RECORDS:
================
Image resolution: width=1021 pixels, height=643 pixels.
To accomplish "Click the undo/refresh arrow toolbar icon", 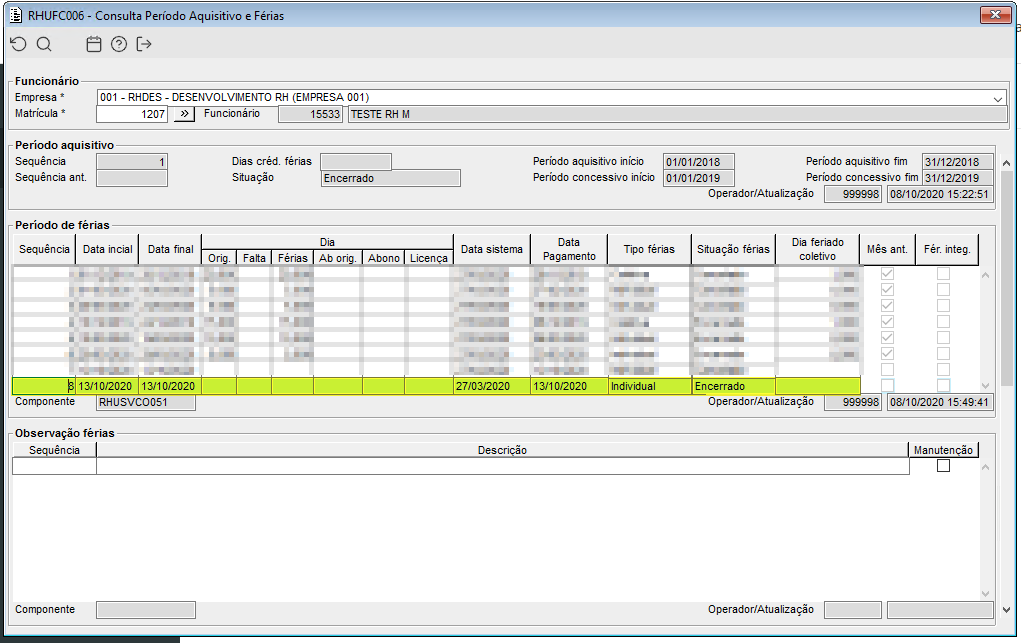I will coord(18,44).

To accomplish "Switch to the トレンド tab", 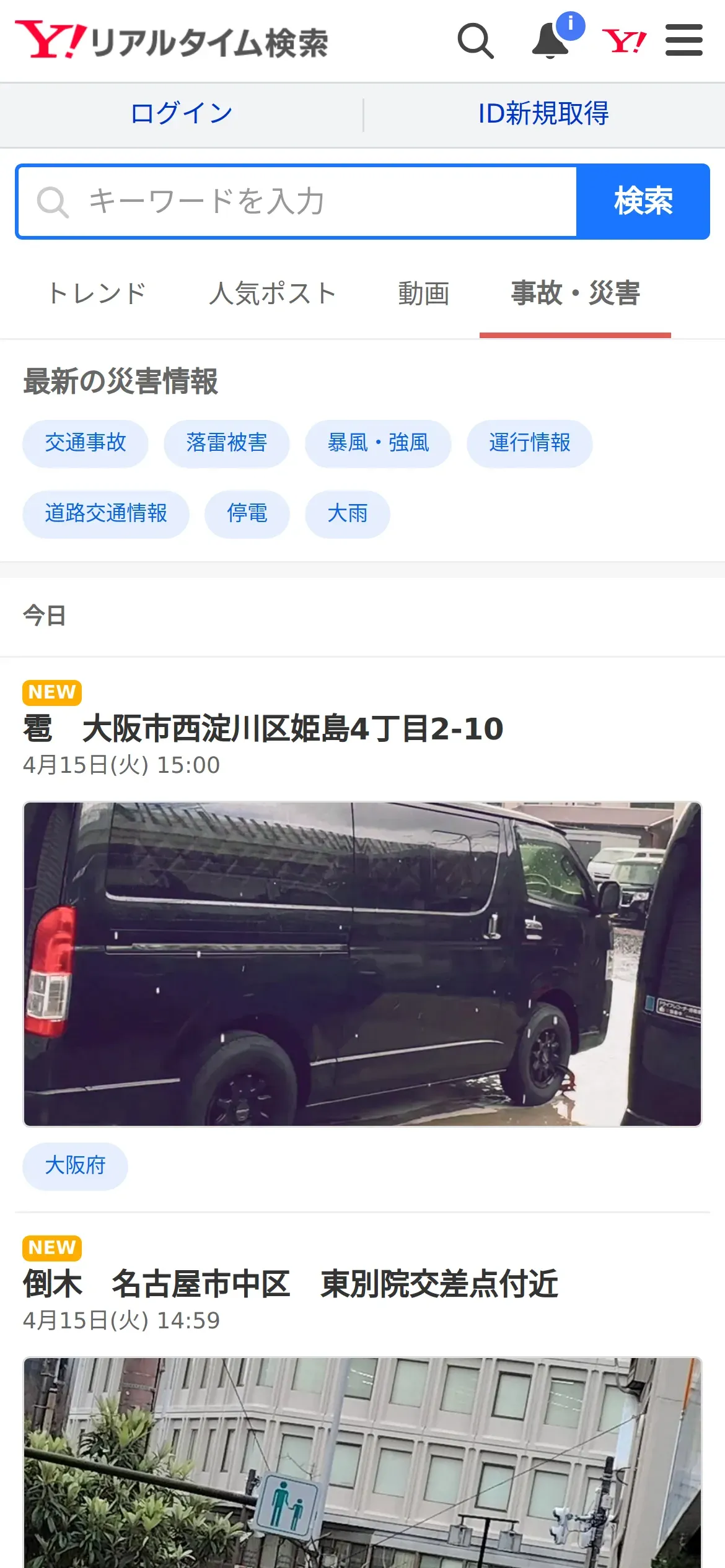I will click(97, 294).
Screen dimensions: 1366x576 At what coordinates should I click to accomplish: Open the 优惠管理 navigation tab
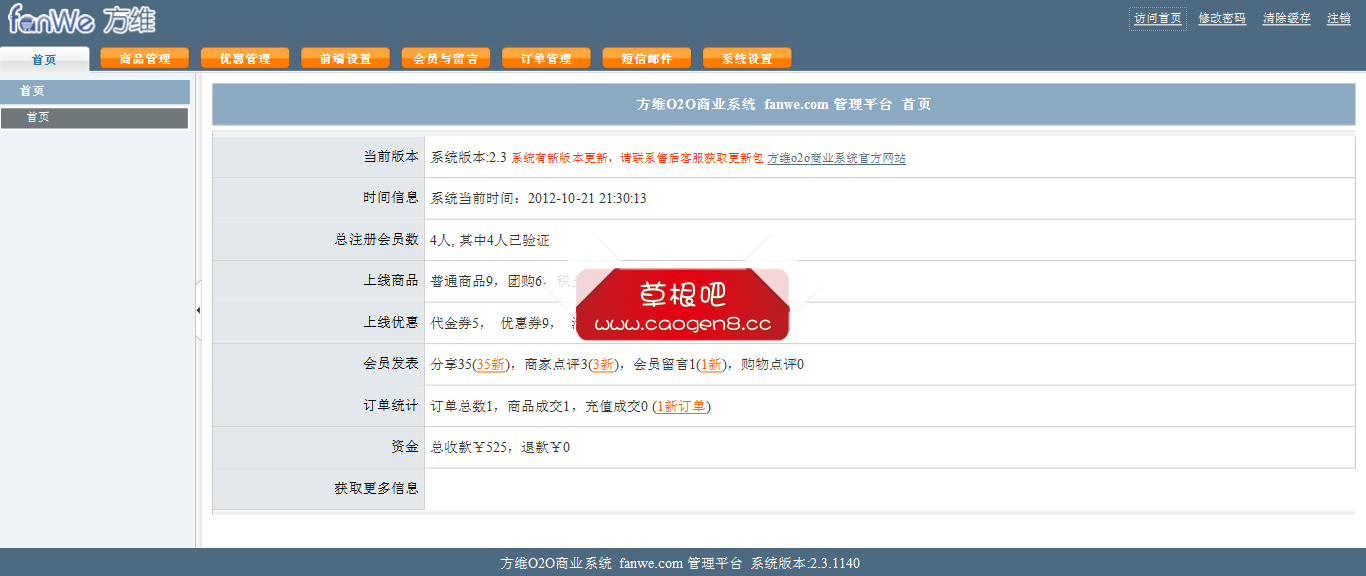(246, 57)
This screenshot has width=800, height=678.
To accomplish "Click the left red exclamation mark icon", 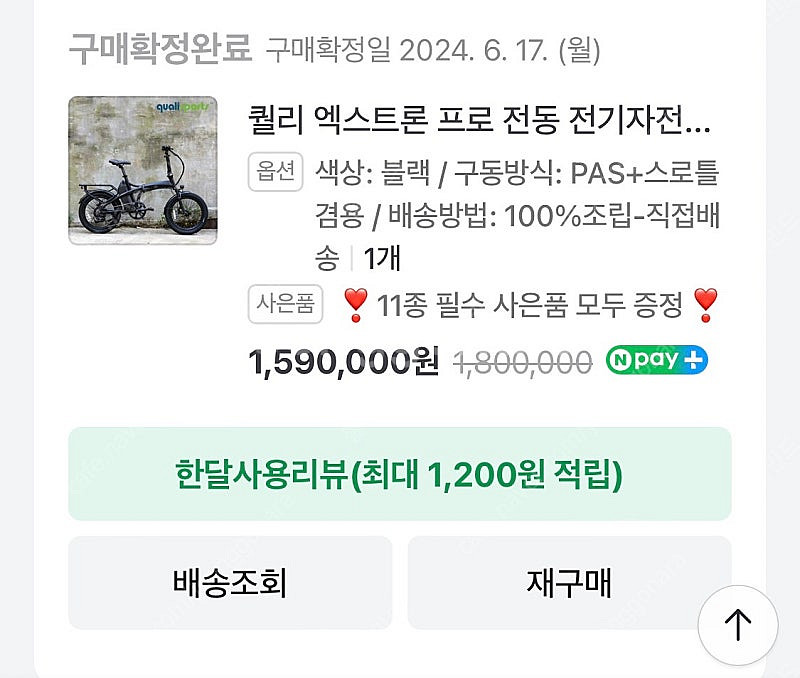I will (354, 304).
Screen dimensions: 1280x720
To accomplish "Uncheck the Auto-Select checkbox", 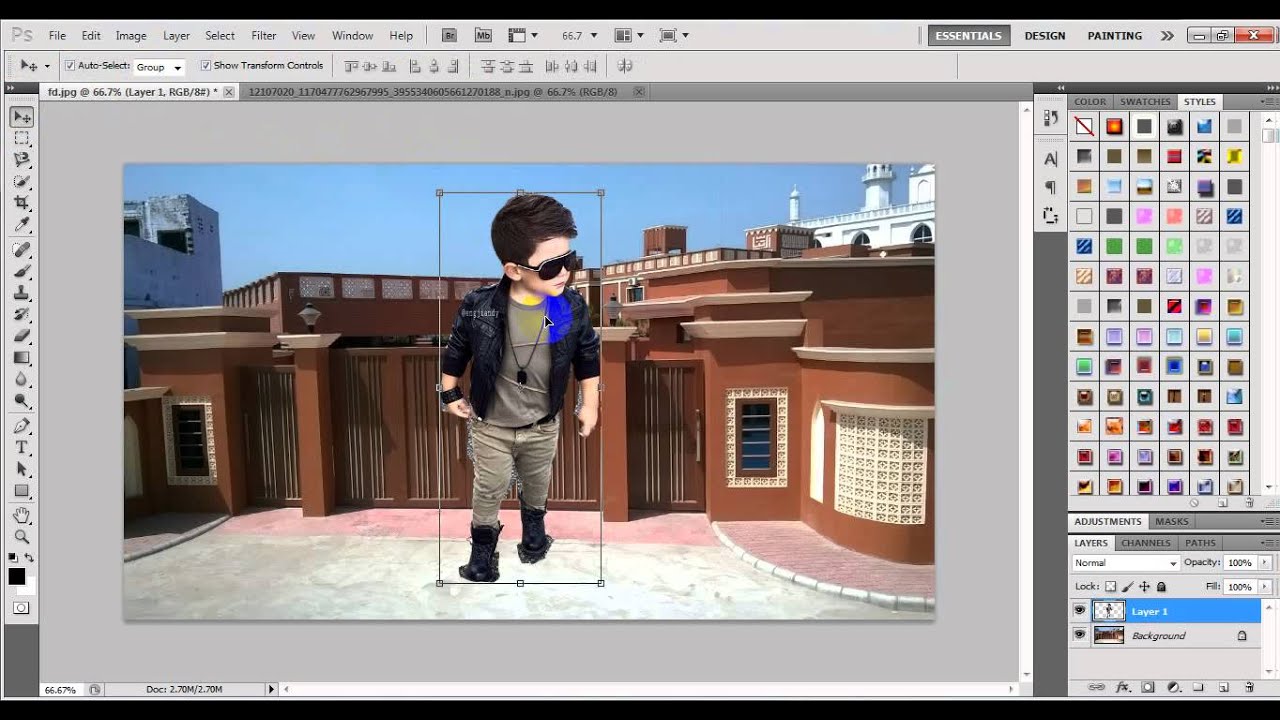I will (70, 66).
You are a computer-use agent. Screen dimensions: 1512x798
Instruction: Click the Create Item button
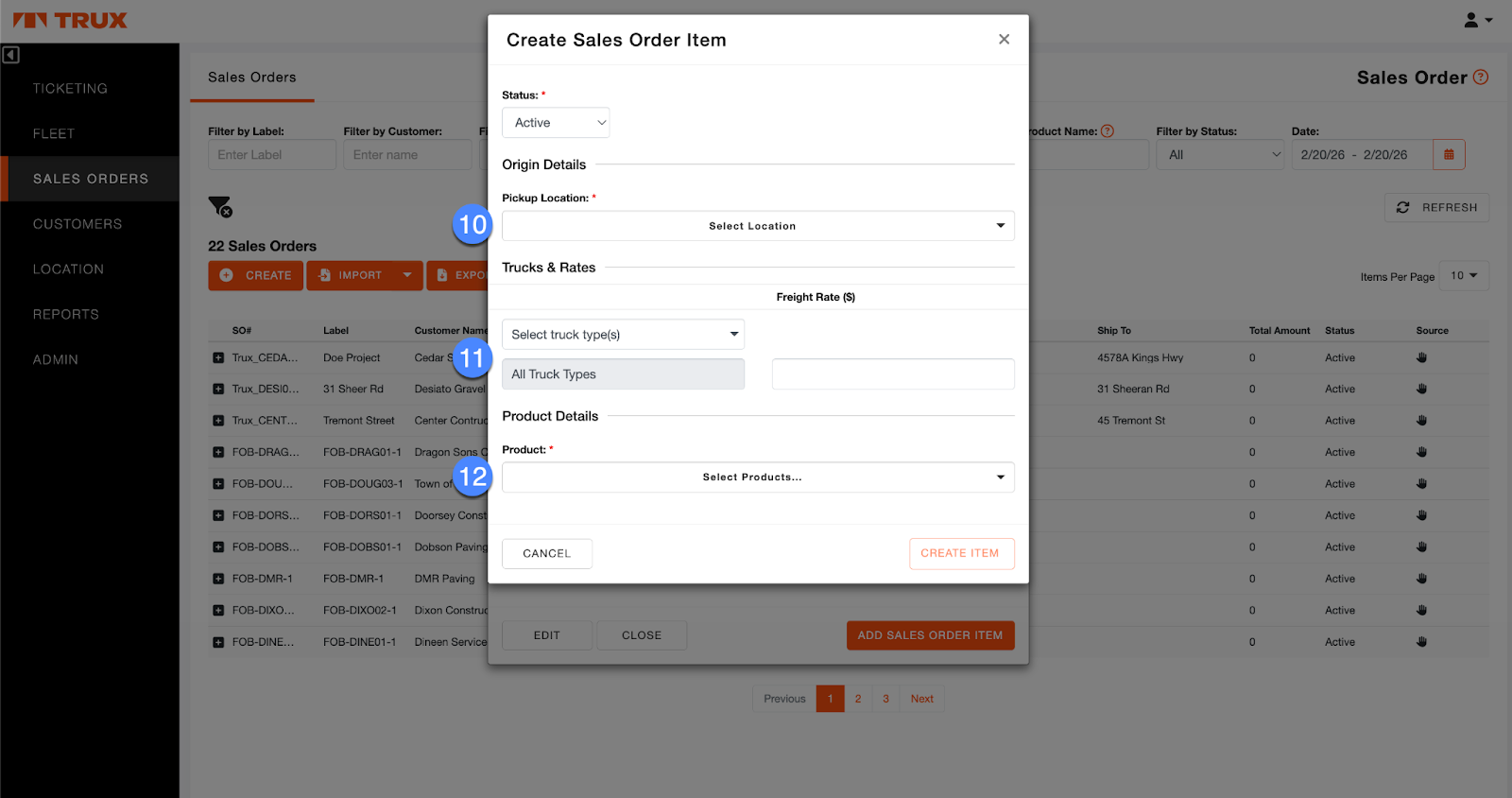click(x=961, y=554)
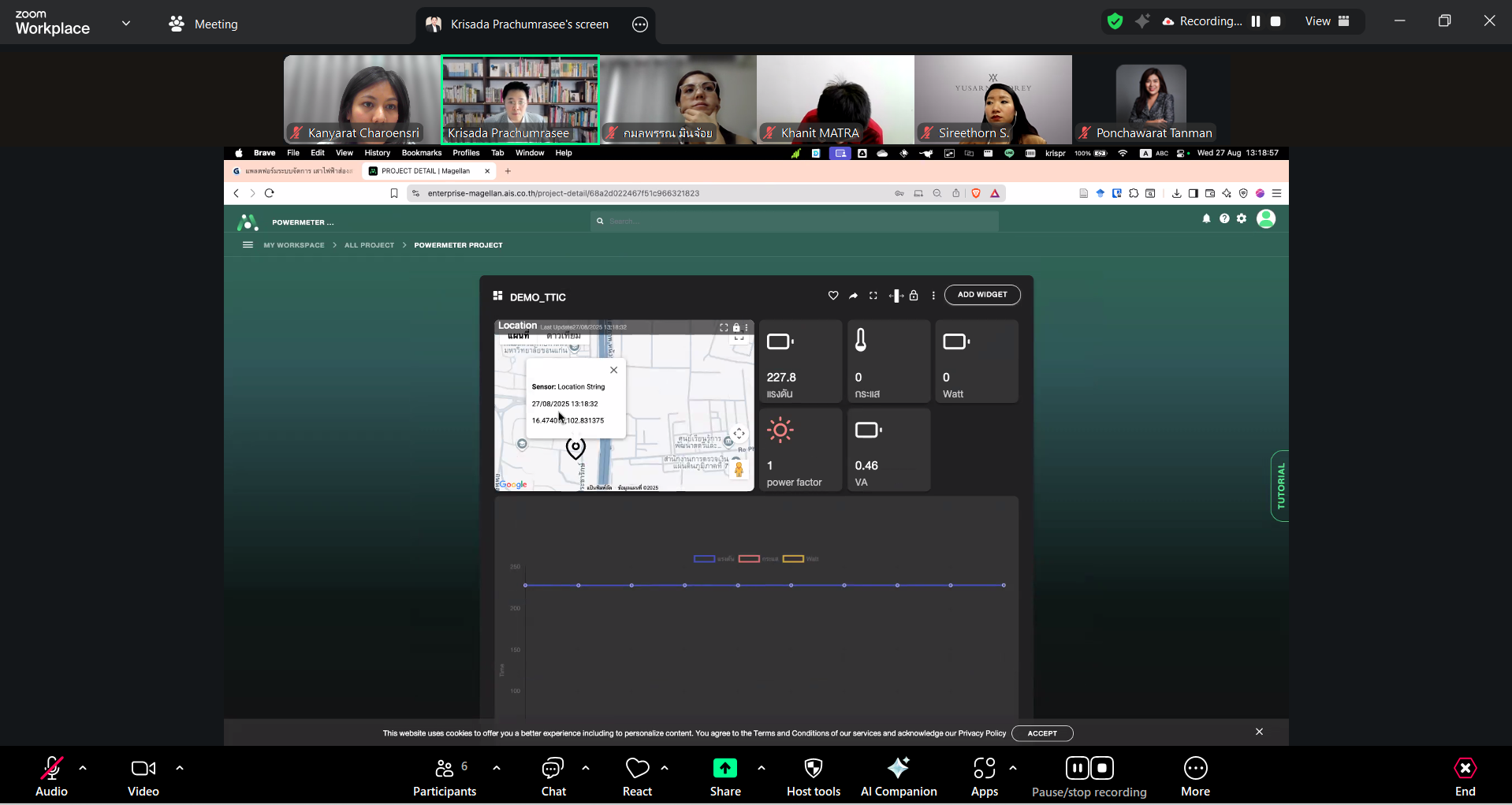This screenshot has width=1512, height=805.
Task: Click the React heart icon
Action: click(x=637, y=777)
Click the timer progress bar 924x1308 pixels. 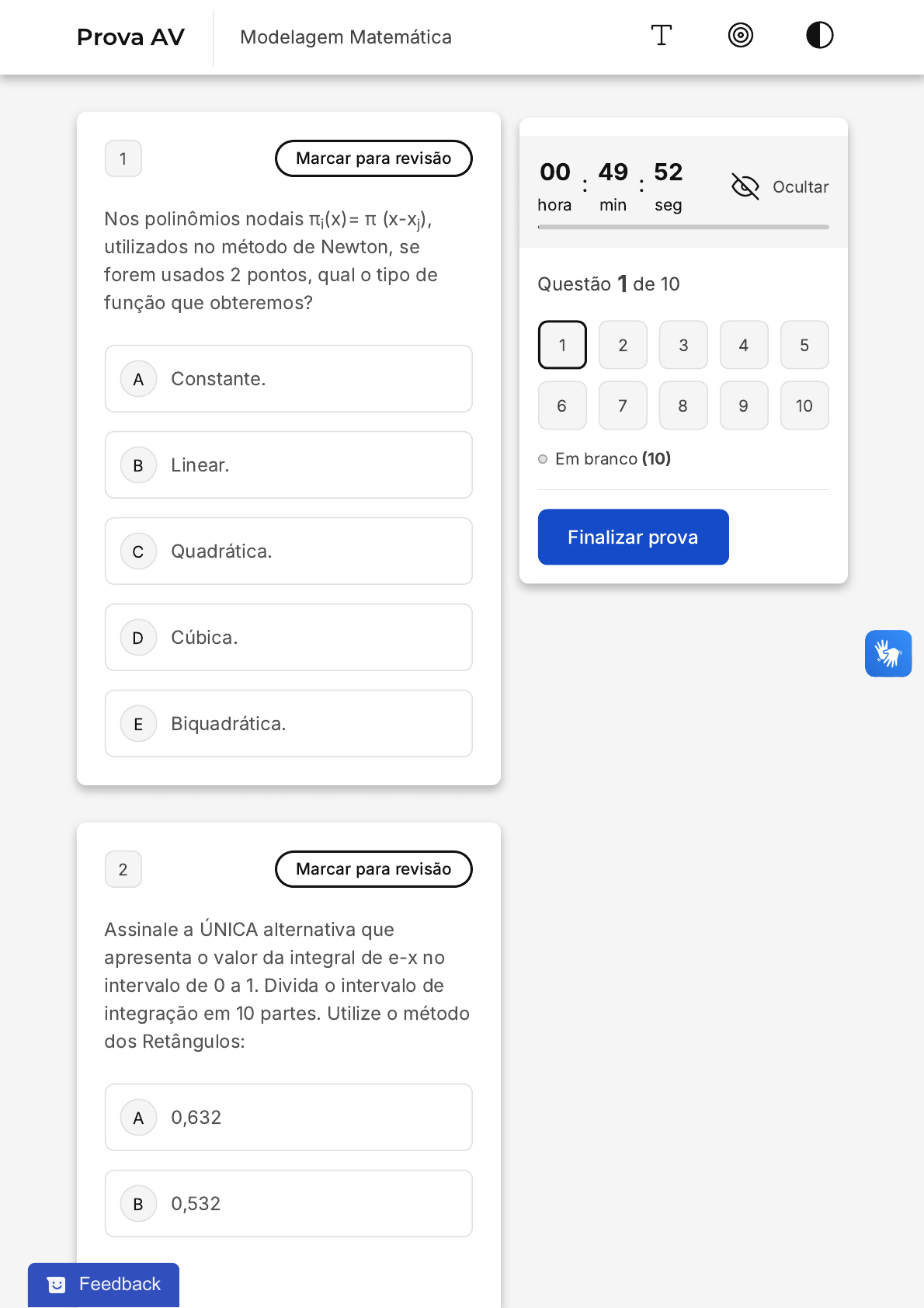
================
Starting with the line that holds "You are a computer-use", repeat exactly every line through the end of the material above, both ends included, without the pictures.

RESULT OF THIS EXERCISE:
You are a computer-use agent. Screen dimensions: 1512x798
Instruction: Click the Create Item button
click(x=961, y=554)
This screenshot has width=1512, height=805.
Task: Click the React heart icon
Action: click(x=637, y=777)
Click the timer progress bar 924x1308 pixels. 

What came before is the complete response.